O duraksamasını kapatmak için hızlıca ekledi. "Aleks'i kullanıyorum. Şimdi eşitleme sırası sende."

Bayan Dorothy'nin farklı isim verdiğinden haberi olabilirdi ama Klus kendi ırkındaki nadir isimlerden olduğundan ve bu isim şehirdeki diğer Angekarta ya da Daekartalardan birine ulaşsa ortalıkta bu kadar rahat dolaşamayacağına emindi.

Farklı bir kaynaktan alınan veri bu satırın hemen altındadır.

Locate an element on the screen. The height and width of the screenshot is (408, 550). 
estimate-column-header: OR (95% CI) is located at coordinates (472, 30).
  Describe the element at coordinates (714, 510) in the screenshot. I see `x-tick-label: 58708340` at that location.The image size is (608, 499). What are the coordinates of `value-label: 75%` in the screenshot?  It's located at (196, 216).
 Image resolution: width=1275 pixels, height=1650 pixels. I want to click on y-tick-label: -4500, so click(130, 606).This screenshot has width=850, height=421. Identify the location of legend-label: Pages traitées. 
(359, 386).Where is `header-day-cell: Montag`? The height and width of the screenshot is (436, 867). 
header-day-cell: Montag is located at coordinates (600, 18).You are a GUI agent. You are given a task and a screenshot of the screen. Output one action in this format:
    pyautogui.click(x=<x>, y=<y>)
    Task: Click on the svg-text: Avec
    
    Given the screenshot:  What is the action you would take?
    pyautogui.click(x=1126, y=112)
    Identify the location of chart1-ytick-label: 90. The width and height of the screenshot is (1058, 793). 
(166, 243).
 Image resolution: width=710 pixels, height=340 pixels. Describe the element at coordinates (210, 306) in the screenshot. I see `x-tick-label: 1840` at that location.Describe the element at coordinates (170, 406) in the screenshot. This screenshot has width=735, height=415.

Kız ise hafif bir gülümseme ile "Ben de yarı kuzeyliyim," diye eklediğinde Klus asıl belayı şimdi başına sardığını fark etti ama bozuntuya vermeden şaşırdığını belirten bir ifade koydu yüzüne.

"Ekaterina," dedi daha kısık bir sesle. Ses tonlaması, isimdeki vuruşları, harfleri çıkarma tarzı ve normal sohbetteki aksanı ele alındığında Kuzeyli dilini bilmediğini rahatça çıkarabildi Klus. Ama yine de küçük bir ihtimal biliyor olabilirdi, o bir barmendi ve yarı Kuzeyliydi. Buradaki insanlarla konuşarak İblis Şehri dilindeki telaffuzunu geliştirmiş de olabilirdi. İsim, dil konusunun daha fazla üzerinde durulmaması için kendisine meraklı bir görünüm katarak arkadaki fıçılara baktı. Kendini en az tehlikeye atacak soruyu bulmak için kendine zaman tanımadan direkt sordu.